We all have those books we buy, read half of, then abandon the moment we buy another. This phenomenon can best be described as the book break-up. And Lord knows I have an insane amount of exes. They lounge on our bookshelves, silently judging us while collecting dust, waiting for the next spurt of spontaneity that drives us to dust it off and finish it. I dated “Red Queen” by Victoria Aveyard two years ago, and this weekend we finally rekindled our relationship.

In my quest to end all unfinished business with my literary exes, ‘Red Queen’ is definitely the best one to start with, as the only problem I had with it was the pure frustration and anxiety that strangled me with each turn of a page.

“Red Queen” follows protagonist Mare Barrow, who lives in a world separated by blood. In the Kingdom of Norta, citizens are either part of the Ruling Silver Elite, aristocrats who possess special abilities due to their silver blood, or the powerless Red commoners who are seen as beneath them. Mare lives in the Lakelands, an impoverished country of Reds under Silver rule, where Red-blooded children must study a skill and obtain an apprenticeship before the age of 18 or else they will be sent to the frontlines of the Silver’s war.

The story begins with Mare and her childhood friend Kilorn pickpocketing unknowing Silvers during the excitement of a Silver fighting tournament. Here, we learn about the most common Silver abilities which outrank the normalcy of the Redbloods. Silvers are gifted with and can defeat their opponents through telekinesis, superhuman strength, healing and/or manipulation of earthly elements, minds and metals. We discover that Mare’s 18th birthday is near, and she has yet to obtain an apprenticeship. By chance, she managed to find a job working as a server at the Silver Palace where she discovers, quite publicly, that she is a Red blood with the powers of a Silver.

Fearful of Mare’s rare powers and the possible derailment of the Silver patriarchy, the royal family forces Mare to both pretend to be a long-lost Silver and marry their younger son, all so that they may surveil her as a threat and keep her right under their noses. But Mare’s conflicts don’t end there, as she develops confusing feelings for both her soon-to-be husband, Maven, and his king-to-be brother, Cal. While navigating the foreign and dangerous ways of Silver life, Mare has been given an impossible choice– join the Red rebellion and overthrow the Silvers, or keep her family safe from those who wish to continue the Red prejudice and keep others from uncovering the truth.

Fantasy character names can either be extremely creative, or cringeworthy to the point of no return. The audacity of the names can even be enough to act as the sole reason for the book breakup, one which I believe shouldn’t be judged in the book community.

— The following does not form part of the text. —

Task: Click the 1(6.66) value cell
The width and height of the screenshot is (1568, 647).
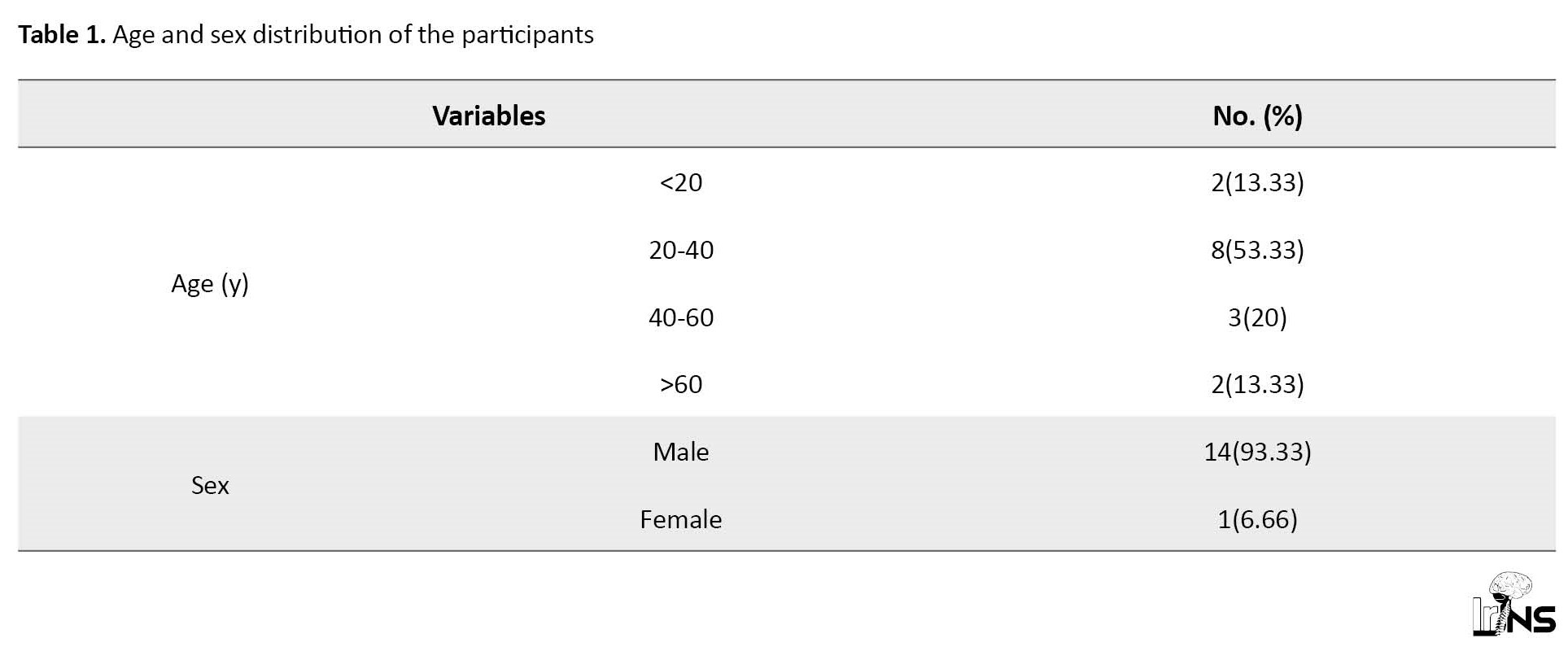Action: 1257,519
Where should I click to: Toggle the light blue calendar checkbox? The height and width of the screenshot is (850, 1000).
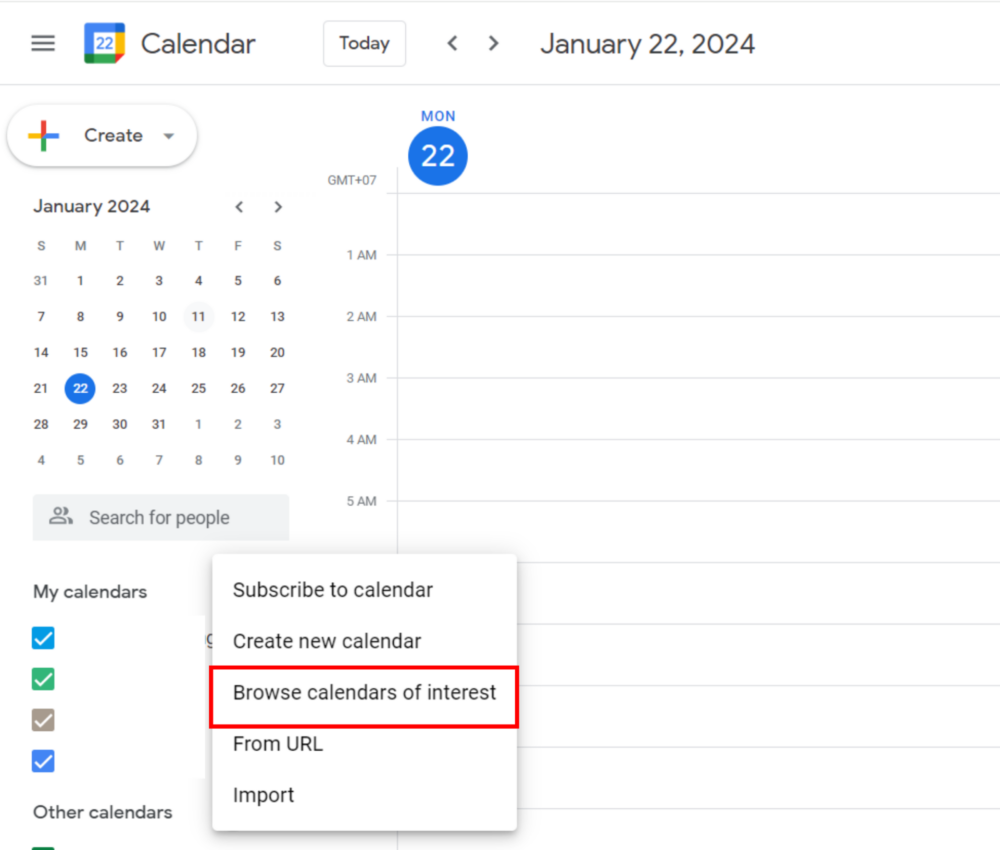pos(43,638)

But I personally want to pick the brain of Aveyard just to find out how these names came to be, and if there’s a baby name book for badass characters that I don’t know about. As an aspiring author, I can only hope to find a main character name as striking as Mare Barrow. But we all can’t be that lucky, because if we were, we wouldn’t have to mispronounce the well-known embarrassment such as Chaol Westfall. (*cough cough* Sarah J. Maas.)

But I must admit that my favorite part of this book has to be those tiny details Aveyard wrote into the plot. For example, Mare’s character goes through drastic changes throughout the story, yet her earrings stay the same. As they represent that no matter how Silver she pretends to be, she’s Red at her core. Not to reveal too much of the story, but her four, later five, earrings represent a person close to her heart. They ground her as a character while reminding the reader that it’s pointless to try to be anyone but yourself.

If you’re interested in viewing genocide and slavery in a different light, or feeling stress and worry for a world with deathly real characters that don’t physically exist, “Red Queen” wants your number.

Lastly, in my defense, I think readers will understand what I mean when I say that sometimes a book can be too good to finish. And I definitely sort “Red Queen” into that category. I guess what I’m trying to say is that I truly regret ghosting “Red Queen” all those years ago, especially after learning that there are 10 books and novellas in the series already. My bad, Aveyard, hope you feel the same way!